28. As regards the second issue of limitation, this can be dealt with shortly. It is a mixed question of fact and law. No facts are proved as required by Section 9A of the CPC. Ms. Iyer says that the suit is within time since it was not till 30th April 2013 that Sandeep denied Sabita her rights. Even taking the date of 28th January 2012, which is when Sandeep first claimed the 1992 oral agreement in his letter to Gopal Raheja, the present suit would nonetheless be in time. It is filed well within three years of either of these two dates. This argument unfortunately overlooks a critical set of averments in the Plaint itself. To begin with, the Plaint contains no specific statement as to limitation but only says that the cause of action has arisen within the three preceding years. Even assuming that Sabita had a right to sue for partition at any time, her own averments in the Plaint do not support this. There are share transfers said to have been made in 1996, 2001, 2005, 2006 and 2007 and each of these is said to have been in derogation of the rights claimed by Sabita under the 1995-1996 Family Arrangement. These claims are clearly out of time. There can be no saving by virtue of Section 10 of the Limitation Act on the basis that this is a suit against a trustee or his representatives. The pleading in the Plaint is only of a resulting trust and not an express trust (Soonderdas Thakersey and Ors. v Bai Laxmibai and Ors., [1945] ILR Bom 1047).Moreover, Sabita herself speaks of not one but half a dozen different family arrangements or understandings. One such understanding is post the 1995-1996 Family Arrangement. This finds mention in paragraph 21(g) of the Plaint. There is then in paragraph 26 a mention of a yet another oral arrangement and a common understanding arrived at in regard to a family arrangement for division and distribution of properties. Then there is a later oral agreement mentioned in paragraph 28(c) of the Plaint and this is of 2005. There are at least three or four more such allegations of separate family arrangements.

29. All of these are of course unsupported, without particulars and today without evidence. It is, I think, for the Plaintiff to have convincingly led evidence to establish these alleged family arrangements. In any case, what appears to be material is that if according to the Plaintiff in 2005-2006 there was an agreement or understanding by which certain properties were transferred to Sandeep Raheja, and if this was in derogation of the 1995-1996 Family Arrangement, then that must surely be a starting point of limitation of this suit.
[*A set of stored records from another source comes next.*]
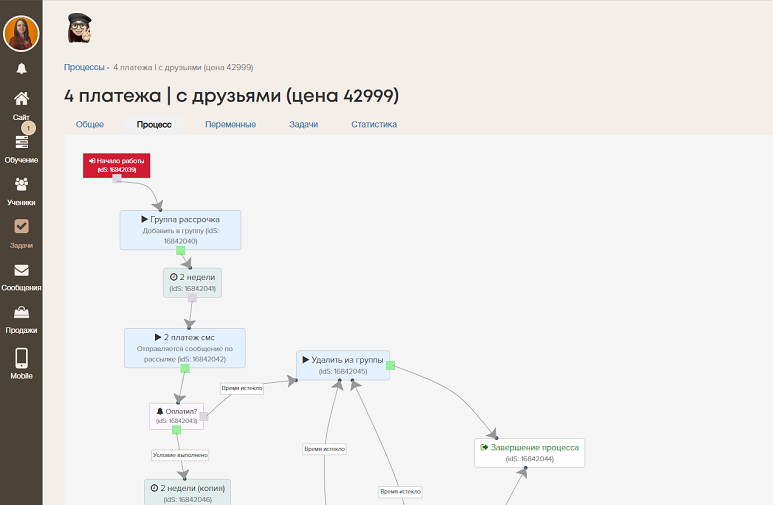Screen dimensions: 773x505
Task: Select the Оплатил? condition block
Action: [176, 415]
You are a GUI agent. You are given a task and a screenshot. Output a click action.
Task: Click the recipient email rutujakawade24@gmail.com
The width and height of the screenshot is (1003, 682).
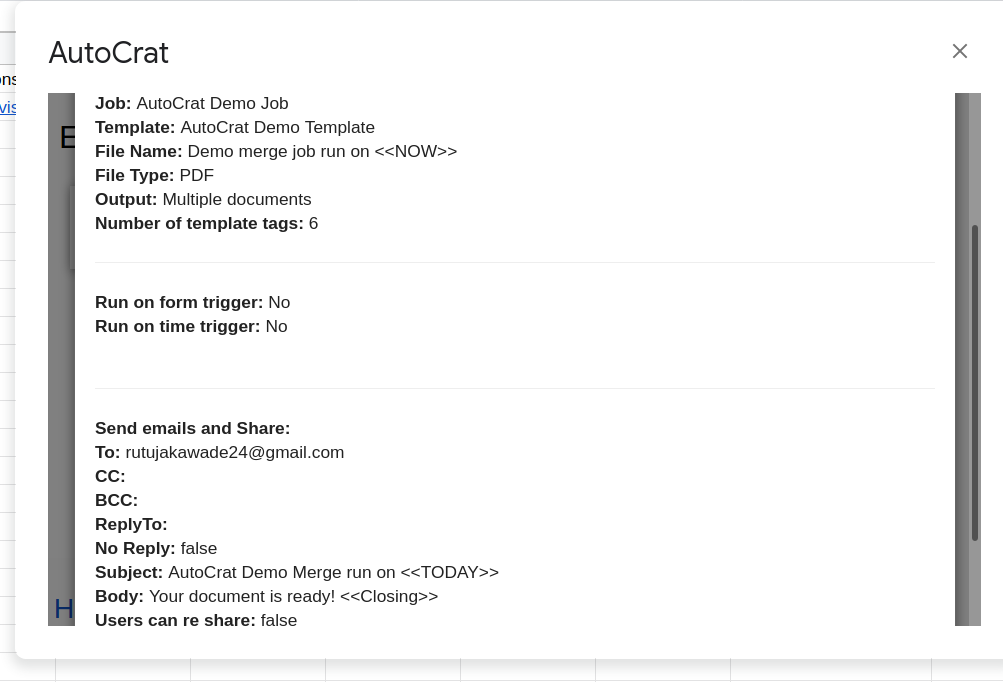[234, 452]
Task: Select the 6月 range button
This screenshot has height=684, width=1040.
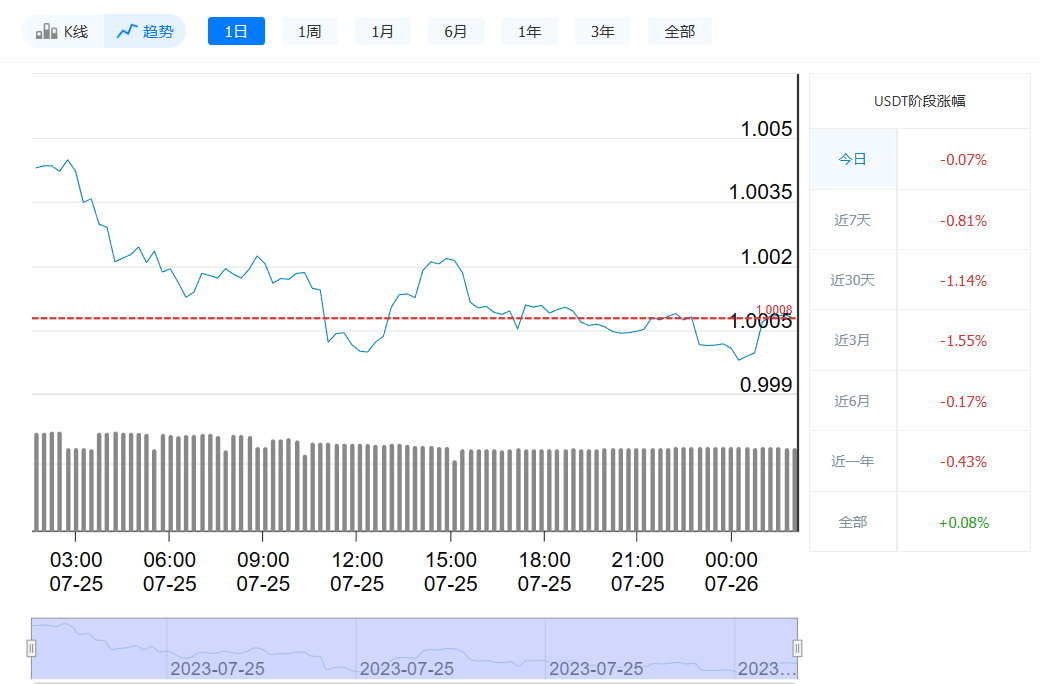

30. In my view, it is not possible to hold in favour of the Plaintiff in the absence of necessary evidence. A mere pleading is insufficient (K. S. Nanji and Co v Jatashankar Dossa, AIR 1961 SC 1474).It appears to me that the suit is wholly out of time. At any rate, a substantial part of the relief sought is barred by limitation. Without evidence, a segregation of these claims is impossible. The second issue is also answered in the affirmative.

The suit is barred by limitation.

31. Consequently, the suit is dismissed. There will be no order of costs.